## Required action
Find the line with "The width and" in the records below. Output exactly from there until after the line with "The height and", without pictures.

Saved entries
# # #
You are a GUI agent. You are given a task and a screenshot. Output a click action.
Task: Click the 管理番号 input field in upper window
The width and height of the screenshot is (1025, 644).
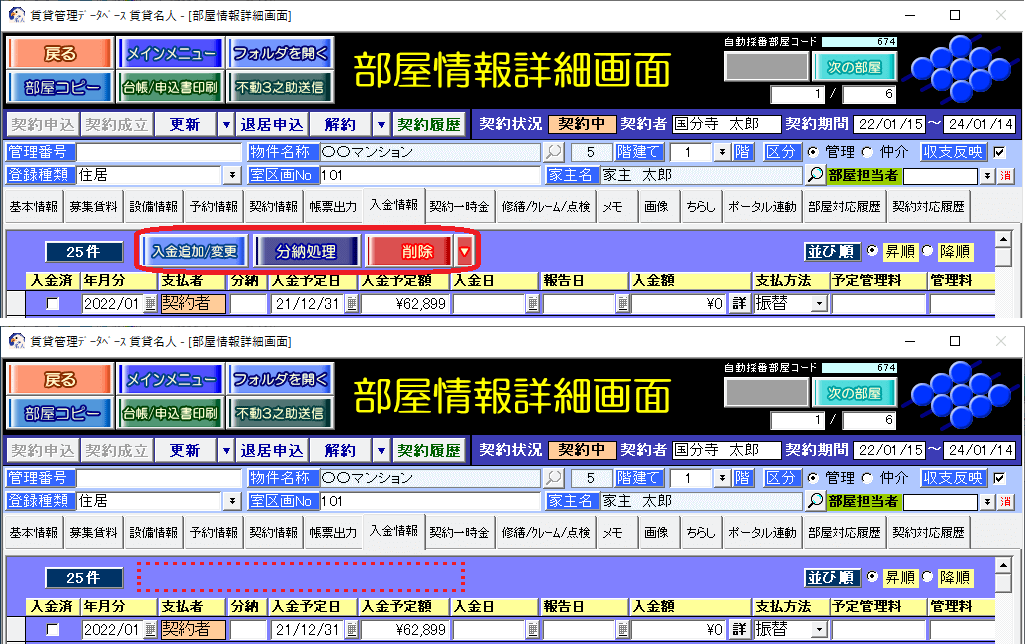tap(158, 153)
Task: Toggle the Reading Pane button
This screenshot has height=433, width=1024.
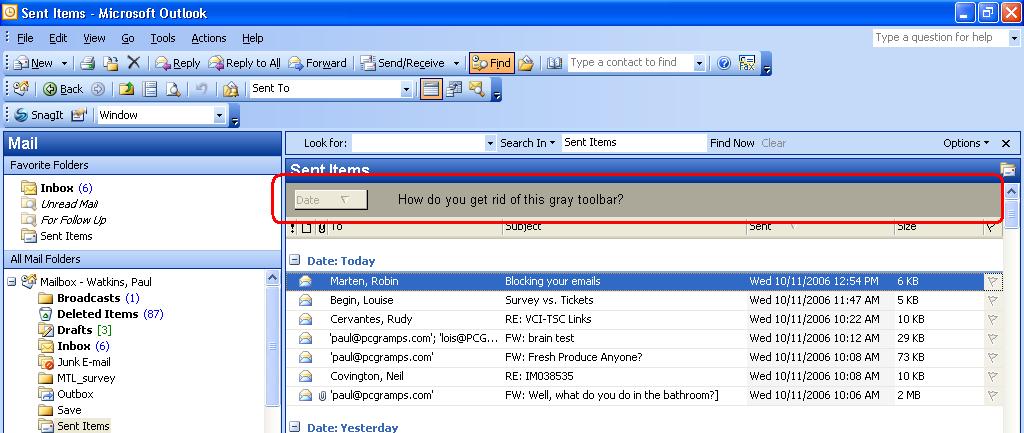Action: (x=431, y=89)
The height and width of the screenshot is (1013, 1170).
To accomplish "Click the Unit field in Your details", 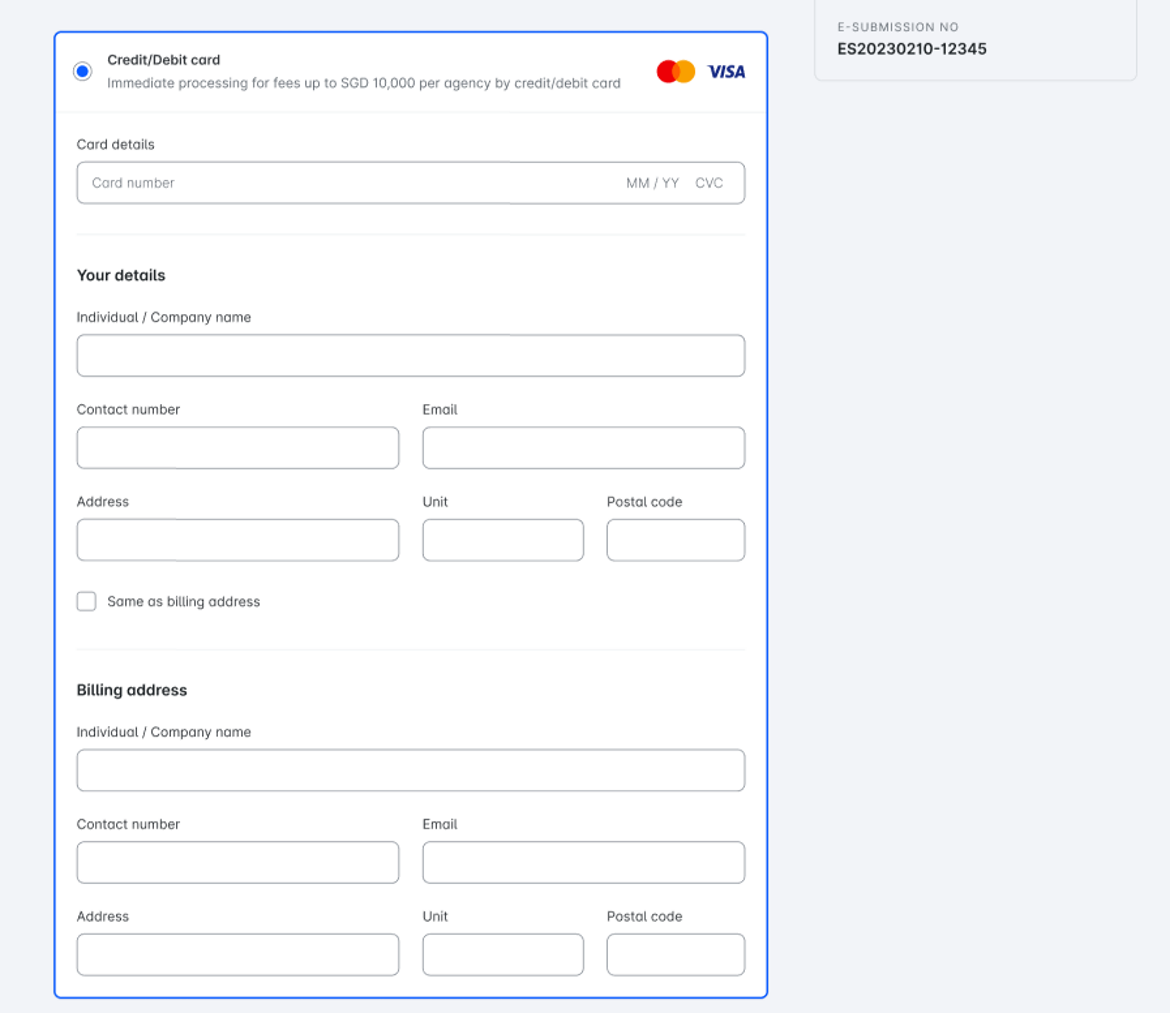I will 502,540.
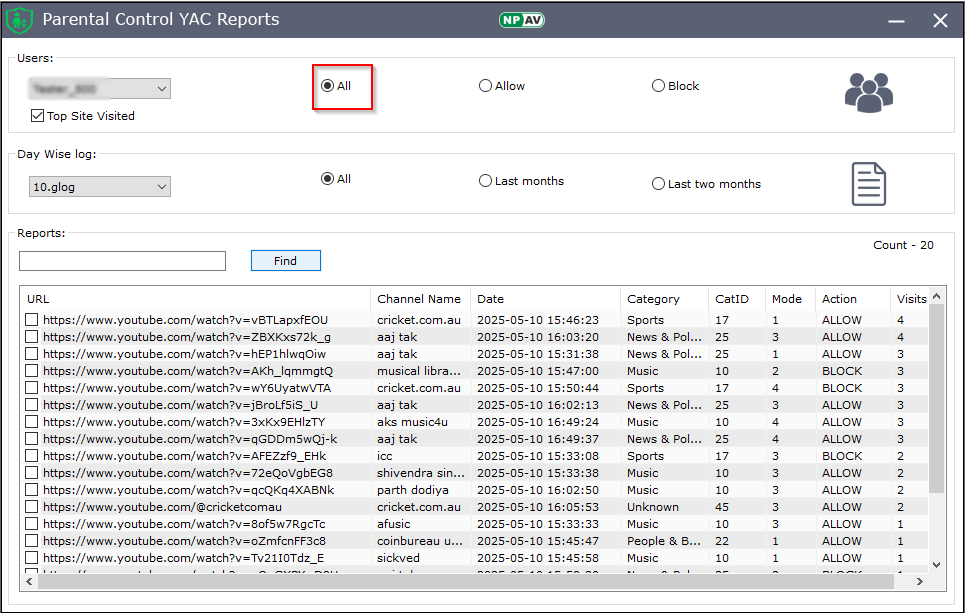966x613 pixels.
Task: Click the report search text field
Action: coord(122,261)
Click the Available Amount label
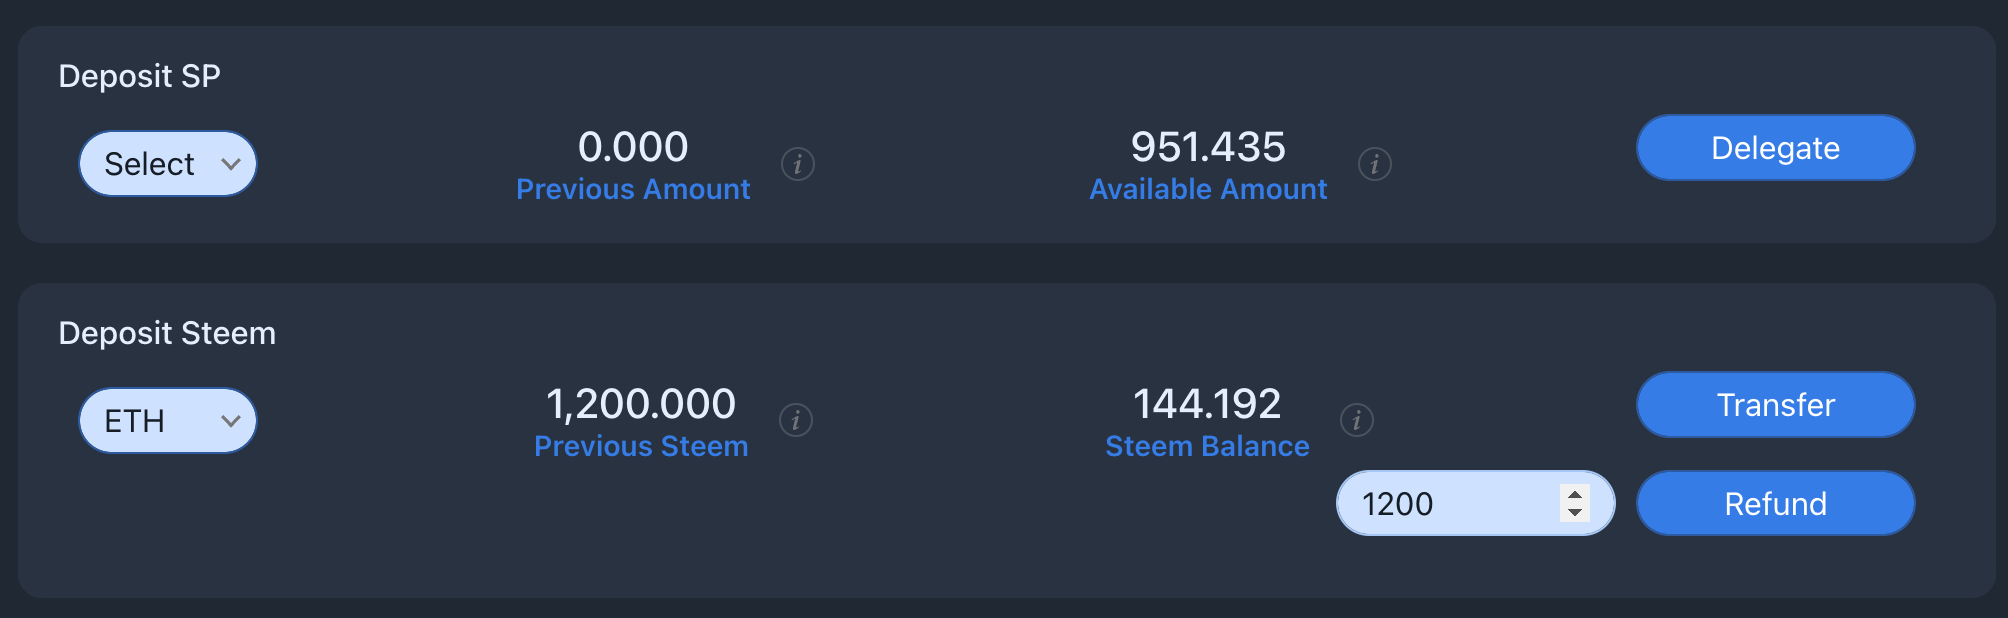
# # #
## Solved exercise
The width and height of the screenshot is (1025, 644).
tap(158, 153)
Task: Toggle the Reading Pane button
This screenshot has height=433, width=1024.
Action: (x=431, y=89)
The height and width of the screenshot is (1013, 1170).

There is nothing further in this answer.